━━━ SOURCE INFORMATION

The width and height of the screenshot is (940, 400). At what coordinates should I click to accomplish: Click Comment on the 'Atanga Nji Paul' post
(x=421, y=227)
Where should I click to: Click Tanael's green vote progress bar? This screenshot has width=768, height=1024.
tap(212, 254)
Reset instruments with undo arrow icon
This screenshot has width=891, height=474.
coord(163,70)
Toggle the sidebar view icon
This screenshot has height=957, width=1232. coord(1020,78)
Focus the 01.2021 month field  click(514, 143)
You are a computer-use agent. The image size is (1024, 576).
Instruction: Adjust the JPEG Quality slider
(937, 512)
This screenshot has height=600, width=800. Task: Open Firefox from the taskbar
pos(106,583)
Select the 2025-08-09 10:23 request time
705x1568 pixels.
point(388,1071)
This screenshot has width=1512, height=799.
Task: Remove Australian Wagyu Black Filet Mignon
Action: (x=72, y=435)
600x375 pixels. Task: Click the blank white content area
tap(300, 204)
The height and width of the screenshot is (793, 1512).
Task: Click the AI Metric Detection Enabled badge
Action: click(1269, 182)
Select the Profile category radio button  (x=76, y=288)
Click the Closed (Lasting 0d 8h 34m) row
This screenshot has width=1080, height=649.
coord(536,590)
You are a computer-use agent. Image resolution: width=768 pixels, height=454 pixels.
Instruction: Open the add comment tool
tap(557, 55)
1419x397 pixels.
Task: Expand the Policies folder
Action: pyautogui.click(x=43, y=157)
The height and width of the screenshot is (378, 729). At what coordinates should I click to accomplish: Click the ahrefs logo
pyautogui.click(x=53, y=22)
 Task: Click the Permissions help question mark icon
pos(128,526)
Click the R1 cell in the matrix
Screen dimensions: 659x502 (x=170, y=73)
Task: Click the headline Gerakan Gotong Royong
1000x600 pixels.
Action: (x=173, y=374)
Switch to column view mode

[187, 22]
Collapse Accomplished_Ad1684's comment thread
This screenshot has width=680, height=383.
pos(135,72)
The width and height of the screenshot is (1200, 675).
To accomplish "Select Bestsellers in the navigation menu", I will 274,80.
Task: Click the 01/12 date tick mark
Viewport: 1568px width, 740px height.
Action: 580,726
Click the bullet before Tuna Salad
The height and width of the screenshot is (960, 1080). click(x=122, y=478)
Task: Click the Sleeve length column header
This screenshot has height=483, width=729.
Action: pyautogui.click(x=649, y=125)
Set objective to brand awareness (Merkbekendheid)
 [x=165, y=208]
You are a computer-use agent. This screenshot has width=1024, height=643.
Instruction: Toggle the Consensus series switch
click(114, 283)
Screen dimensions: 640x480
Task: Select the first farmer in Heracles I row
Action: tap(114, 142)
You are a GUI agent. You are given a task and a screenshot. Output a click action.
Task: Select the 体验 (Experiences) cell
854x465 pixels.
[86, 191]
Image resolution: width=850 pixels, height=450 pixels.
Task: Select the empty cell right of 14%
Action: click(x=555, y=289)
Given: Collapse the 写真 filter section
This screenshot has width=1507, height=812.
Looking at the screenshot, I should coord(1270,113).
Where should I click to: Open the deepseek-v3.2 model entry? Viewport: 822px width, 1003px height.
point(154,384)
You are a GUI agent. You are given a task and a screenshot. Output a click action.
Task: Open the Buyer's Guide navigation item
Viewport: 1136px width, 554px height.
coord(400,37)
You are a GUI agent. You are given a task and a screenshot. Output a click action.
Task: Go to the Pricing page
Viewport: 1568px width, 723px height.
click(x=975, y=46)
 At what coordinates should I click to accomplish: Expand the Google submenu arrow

━━━━━━

-- WHAT TO WORK ON --
Restate all of the entries exactly, please.

-- RESPONSE TO THIS EXERCISE --
The width and height of the screenshot is (940, 400). At what coordinates should I click to accomplish: Click Comment on the 'Atanga Nji Paul' post
(x=421, y=227)
Where should I click to: Click Tanael's green vote progress bar? This screenshot has width=768, height=1024.
tap(212, 254)
Reset instruments with undo arrow icon
This screenshot has width=891, height=474.
coord(163,70)
Toggle the sidebar view icon
This screenshot has height=957, width=1232. coord(1020,78)
Focus the 01.2021 month field  click(514, 143)
You are a computer-use agent. The image size is (1024, 576).
Instruction: Adjust the JPEG Quality slider
(937, 512)
This screenshot has height=600, width=800. Task: Open Firefox from the taskbar
pos(106,583)
Select the 2025-08-09 10:23 request time
705x1568 pixels.
point(388,1071)
This screenshot has width=1512, height=799.
Task: Remove Australian Wagyu Black Filet Mignon
Action: (x=72, y=435)
600x375 pixels. Task: Click the blank white content area
tap(300, 204)
The height and width of the screenshot is (793, 1512).
Task: Click the AI Metric Detection Enabled badge
Action: click(1269, 182)
Select the Profile category radio button  (x=76, y=288)
Click the Closed (Lasting 0d 8h 34m) row
This screenshot has width=1080, height=649.
coord(536,590)
You are a computer-use agent. Image resolution: width=768 pixels, height=454 pixels.
Instruction: Open the add comment tool
tap(557, 55)
1419x397 pixels.
Task: Expand the Policies folder
Action: pyautogui.click(x=43, y=157)
The height and width of the screenshot is (378, 729). At what coordinates should I click to accomplish: Click the ahrefs logo
pyautogui.click(x=53, y=22)
 Task: Click the Permissions help question mark icon
pos(128,526)
Click the R1 cell in the matrix
Screen dimensions: 659x502 (x=170, y=73)
Task: Click the headline Gerakan Gotong Royong
1000x600 pixels.
Action: (x=173, y=374)
Switch to column view mode

[187, 22]
Collapse Accomplished_Ad1684's comment thread
This screenshot has width=680, height=383.
pos(135,72)
The width and height of the screenshot is (1200, 675).
To accomplish "Select Bestsellers in the navigation menu", I will 274,80.
Task: Click the 01/12 date tick mark
Viewport: 1568px width, 740px height.
Action: 580,726
Click the bullet before Tuna Salad
The height and width of the screenshot is (960, 1080). click(x=122, y=478)
Task: Click the Sleeve length column header
This screenshot has height=483, width=729.
Action: pyautogui.click(x=649, y=125)
Set objective to brand awareness (Merkbekendheid)
 [x=165, y=208]
You are a computer-use agent. This screenshot has width=1024, height=643.
Instruction: Toggle the Consensus series switch
click(114, 283)
Screen dimensions: 640x480
Task: Select the first farmer in Heracles I row
Action: tap(114, 142)
You are a GUI agent. You are given a task and a screenshot. Output a click action.
Task: Select the 体验 (Experiences) cell
854x465 pixels.
[86, 191]
Image resolution: width=850 pixels, height=450 pixels.
Task: Select the empty cell right of 14%
Action: click(x=555, y=289)
Given: Collapse the 写真 filter section
This screenshot has width=1507, height=812.
Looking at the screenshot, I should coord(1270,113).
Where should I click to: Open the deepseek-v3.2 model entry? Viewport: 822px width, 1003px height.
point(154,384)
You are a GUI agent. You are given a task and a screenshot. Output a click action.
Task: Open the Buyer's Guide navigation item
Viewport: 1136px width, 554px height.
coord(400,37)
You are a GUI agent. You are given a task and a screenshot. Output a click action.
Task: Go to the Pricing page
Viewport: 1568px width, 723px height.
click(x=975, y=46)
 At what coordinates should I click to accomplish: Expand the Google submenu arrow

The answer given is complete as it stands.